* _Exercise objective_: Only the lines holding the word "comment" are wanted; copy each of them from the listing.

┌─ Records for processing

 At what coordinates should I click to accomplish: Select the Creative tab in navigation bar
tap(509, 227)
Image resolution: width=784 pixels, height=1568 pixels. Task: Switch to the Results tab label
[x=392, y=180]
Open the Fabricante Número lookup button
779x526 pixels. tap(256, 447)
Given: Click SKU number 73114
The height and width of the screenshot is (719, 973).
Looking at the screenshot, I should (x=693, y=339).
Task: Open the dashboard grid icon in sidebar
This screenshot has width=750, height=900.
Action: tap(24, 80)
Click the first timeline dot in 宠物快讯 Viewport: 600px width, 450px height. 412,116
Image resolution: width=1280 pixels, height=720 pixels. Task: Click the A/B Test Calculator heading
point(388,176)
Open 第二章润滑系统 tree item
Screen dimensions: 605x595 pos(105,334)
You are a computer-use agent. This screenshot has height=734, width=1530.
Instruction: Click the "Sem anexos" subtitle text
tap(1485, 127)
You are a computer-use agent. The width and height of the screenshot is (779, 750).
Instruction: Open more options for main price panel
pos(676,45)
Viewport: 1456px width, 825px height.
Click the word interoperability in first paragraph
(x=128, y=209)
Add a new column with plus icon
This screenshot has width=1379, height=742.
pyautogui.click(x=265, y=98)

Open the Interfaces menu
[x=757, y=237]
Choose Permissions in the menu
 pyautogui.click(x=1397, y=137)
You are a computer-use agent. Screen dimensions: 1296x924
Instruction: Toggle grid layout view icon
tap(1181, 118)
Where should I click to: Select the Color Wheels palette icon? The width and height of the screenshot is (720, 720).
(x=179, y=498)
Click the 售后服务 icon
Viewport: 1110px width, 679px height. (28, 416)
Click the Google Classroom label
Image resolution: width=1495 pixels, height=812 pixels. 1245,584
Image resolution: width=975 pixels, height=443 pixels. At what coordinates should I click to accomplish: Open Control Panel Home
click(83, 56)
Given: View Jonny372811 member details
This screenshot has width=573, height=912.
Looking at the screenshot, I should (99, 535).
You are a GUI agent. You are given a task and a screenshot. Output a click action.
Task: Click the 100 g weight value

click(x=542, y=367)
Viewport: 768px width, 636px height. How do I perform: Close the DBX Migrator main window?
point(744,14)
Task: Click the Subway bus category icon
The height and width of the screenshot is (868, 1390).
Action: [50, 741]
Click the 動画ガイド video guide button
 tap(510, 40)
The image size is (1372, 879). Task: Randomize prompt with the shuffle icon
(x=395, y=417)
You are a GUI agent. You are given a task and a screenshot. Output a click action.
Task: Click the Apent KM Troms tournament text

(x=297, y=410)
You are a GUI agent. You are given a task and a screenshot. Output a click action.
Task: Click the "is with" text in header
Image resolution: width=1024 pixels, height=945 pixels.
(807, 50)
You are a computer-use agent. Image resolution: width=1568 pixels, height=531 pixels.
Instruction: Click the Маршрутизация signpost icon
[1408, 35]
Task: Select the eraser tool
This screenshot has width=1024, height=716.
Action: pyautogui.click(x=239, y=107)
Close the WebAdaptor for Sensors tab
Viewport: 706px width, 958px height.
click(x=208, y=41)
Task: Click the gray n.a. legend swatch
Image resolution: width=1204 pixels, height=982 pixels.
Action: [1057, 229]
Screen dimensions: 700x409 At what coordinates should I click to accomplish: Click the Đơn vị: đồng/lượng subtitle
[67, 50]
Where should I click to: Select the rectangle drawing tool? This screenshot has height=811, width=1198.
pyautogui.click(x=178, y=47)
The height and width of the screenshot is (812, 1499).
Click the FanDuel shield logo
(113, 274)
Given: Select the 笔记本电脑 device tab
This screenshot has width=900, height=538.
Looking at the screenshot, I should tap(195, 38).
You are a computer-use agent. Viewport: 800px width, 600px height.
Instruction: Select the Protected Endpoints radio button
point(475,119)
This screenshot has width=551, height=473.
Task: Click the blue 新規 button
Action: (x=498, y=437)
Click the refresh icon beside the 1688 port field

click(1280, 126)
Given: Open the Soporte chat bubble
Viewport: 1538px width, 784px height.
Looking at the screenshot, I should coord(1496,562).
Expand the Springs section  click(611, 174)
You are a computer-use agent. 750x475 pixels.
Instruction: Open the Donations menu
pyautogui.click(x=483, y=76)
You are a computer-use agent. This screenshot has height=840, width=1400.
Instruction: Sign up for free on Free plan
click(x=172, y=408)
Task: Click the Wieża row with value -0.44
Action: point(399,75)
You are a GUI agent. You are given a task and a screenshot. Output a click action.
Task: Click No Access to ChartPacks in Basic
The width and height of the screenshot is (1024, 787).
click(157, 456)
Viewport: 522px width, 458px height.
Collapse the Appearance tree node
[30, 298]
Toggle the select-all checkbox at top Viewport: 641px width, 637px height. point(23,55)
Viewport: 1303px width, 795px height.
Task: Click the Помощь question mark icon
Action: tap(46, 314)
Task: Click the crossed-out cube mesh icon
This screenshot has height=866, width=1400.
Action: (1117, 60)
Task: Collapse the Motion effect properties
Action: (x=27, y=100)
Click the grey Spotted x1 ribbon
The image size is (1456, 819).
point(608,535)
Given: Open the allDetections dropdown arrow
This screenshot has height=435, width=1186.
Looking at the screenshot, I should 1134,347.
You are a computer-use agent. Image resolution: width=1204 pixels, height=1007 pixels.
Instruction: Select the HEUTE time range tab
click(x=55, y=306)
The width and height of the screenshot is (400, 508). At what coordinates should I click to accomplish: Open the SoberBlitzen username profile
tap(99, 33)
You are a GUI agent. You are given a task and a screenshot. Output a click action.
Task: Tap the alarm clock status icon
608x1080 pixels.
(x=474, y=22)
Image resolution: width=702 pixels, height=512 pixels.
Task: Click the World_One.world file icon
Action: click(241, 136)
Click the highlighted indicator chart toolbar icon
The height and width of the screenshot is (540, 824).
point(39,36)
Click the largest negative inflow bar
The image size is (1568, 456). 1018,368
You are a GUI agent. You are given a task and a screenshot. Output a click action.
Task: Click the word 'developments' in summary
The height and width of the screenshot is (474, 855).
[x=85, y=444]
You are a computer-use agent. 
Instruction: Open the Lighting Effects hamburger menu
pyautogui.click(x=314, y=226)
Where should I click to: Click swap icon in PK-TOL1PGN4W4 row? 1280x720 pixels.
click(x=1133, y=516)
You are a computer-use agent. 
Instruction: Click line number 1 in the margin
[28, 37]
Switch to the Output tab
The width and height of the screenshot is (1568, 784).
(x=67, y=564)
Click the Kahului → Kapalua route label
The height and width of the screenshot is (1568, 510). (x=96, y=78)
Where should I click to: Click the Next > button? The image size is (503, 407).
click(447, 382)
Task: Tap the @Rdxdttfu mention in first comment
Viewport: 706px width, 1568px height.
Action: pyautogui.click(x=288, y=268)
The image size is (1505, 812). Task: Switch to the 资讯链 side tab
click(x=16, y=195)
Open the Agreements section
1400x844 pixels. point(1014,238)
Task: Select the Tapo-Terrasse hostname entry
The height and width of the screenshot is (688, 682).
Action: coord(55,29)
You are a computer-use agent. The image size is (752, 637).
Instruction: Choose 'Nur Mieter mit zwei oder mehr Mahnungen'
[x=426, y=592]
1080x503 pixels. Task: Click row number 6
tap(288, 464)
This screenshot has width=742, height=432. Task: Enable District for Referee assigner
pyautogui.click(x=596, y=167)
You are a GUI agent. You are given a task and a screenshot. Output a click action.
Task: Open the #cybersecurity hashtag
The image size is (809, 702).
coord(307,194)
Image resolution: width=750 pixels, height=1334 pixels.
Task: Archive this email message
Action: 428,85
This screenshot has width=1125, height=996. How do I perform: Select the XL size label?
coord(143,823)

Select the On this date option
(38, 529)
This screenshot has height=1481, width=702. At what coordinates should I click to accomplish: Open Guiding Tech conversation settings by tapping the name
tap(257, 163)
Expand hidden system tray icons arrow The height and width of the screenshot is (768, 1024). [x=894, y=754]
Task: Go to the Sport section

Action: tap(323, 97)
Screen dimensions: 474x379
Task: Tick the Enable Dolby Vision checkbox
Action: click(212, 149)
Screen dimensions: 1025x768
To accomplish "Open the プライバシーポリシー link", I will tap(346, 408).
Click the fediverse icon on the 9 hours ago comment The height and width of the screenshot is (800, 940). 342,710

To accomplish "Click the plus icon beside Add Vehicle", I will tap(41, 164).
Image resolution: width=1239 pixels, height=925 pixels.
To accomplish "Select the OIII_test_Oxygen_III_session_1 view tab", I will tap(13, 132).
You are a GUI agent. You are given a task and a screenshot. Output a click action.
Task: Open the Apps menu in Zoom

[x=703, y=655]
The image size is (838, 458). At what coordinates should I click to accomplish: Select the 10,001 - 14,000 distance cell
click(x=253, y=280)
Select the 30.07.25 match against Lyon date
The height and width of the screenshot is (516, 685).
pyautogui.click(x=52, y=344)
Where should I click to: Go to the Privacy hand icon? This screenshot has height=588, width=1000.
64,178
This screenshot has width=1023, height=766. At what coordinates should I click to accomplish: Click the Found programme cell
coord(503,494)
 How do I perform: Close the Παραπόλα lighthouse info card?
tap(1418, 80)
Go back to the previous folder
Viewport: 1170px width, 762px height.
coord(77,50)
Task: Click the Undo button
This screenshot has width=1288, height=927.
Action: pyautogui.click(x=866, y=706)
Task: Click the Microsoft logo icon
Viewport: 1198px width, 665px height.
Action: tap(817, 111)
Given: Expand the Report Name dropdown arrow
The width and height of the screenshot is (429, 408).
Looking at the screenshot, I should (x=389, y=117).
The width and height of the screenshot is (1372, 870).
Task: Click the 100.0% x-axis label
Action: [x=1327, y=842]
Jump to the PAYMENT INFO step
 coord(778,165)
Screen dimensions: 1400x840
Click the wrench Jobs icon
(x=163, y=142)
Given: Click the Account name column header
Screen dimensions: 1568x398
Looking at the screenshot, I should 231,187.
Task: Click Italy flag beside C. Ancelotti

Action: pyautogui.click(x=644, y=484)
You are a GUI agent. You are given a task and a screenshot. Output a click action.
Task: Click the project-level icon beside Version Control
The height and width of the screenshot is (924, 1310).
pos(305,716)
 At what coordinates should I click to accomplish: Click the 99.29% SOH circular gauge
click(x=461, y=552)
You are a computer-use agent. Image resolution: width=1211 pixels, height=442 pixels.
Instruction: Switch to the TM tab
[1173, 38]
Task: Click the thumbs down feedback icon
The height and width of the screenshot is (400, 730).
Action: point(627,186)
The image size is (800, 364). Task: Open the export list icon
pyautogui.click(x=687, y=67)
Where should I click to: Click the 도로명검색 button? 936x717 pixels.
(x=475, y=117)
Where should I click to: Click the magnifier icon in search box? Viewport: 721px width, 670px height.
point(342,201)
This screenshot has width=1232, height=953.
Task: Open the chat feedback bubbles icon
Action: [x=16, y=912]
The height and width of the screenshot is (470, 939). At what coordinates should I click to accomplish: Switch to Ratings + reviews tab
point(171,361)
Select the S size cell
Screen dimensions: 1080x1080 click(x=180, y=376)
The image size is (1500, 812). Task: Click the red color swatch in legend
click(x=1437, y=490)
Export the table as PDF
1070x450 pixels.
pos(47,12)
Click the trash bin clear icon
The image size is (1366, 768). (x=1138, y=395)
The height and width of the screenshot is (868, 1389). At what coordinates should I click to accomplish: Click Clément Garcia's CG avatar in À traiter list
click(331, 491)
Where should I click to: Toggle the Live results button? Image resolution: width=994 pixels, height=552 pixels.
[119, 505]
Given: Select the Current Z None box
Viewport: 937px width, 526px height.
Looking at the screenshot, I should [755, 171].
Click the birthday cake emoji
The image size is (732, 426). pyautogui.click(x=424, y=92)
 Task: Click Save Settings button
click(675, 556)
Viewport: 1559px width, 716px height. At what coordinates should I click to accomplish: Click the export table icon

└─

* _Answer box_:
Task: Tap the @Rdxdttfu mention in first comment
Click the fediverse icon on the 9 hours ago comment The height and width of the screenshot is (800, 940). 342,710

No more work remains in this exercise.